In the entries that follow, the first line to write out is the one containing "Task: Select the tapered section view on left", and the last is the one containing "The height and". Reproduce that stretch exactly, with nothing before or after it.

> _EXERCISE INPUT_
....

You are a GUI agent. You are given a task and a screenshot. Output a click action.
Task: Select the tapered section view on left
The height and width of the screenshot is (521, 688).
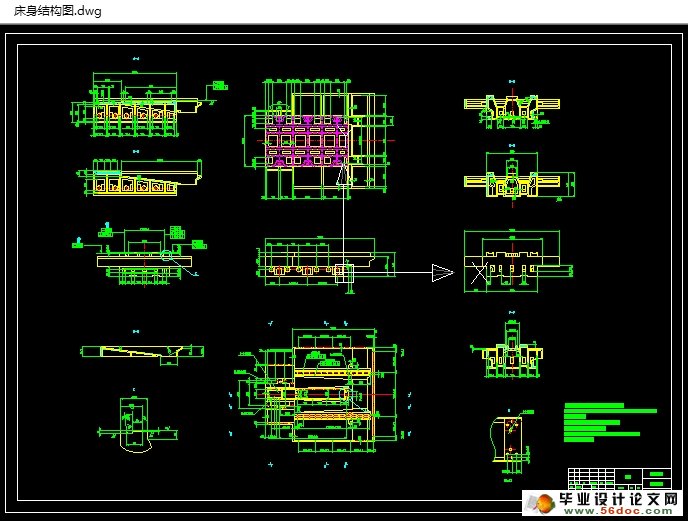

....

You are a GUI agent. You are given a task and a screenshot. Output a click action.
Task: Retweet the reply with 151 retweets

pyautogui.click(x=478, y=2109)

....

> _YOUR RESPONSE_
Task: Select the tapered section view on left
The height and width of the screenshot is (521, 688).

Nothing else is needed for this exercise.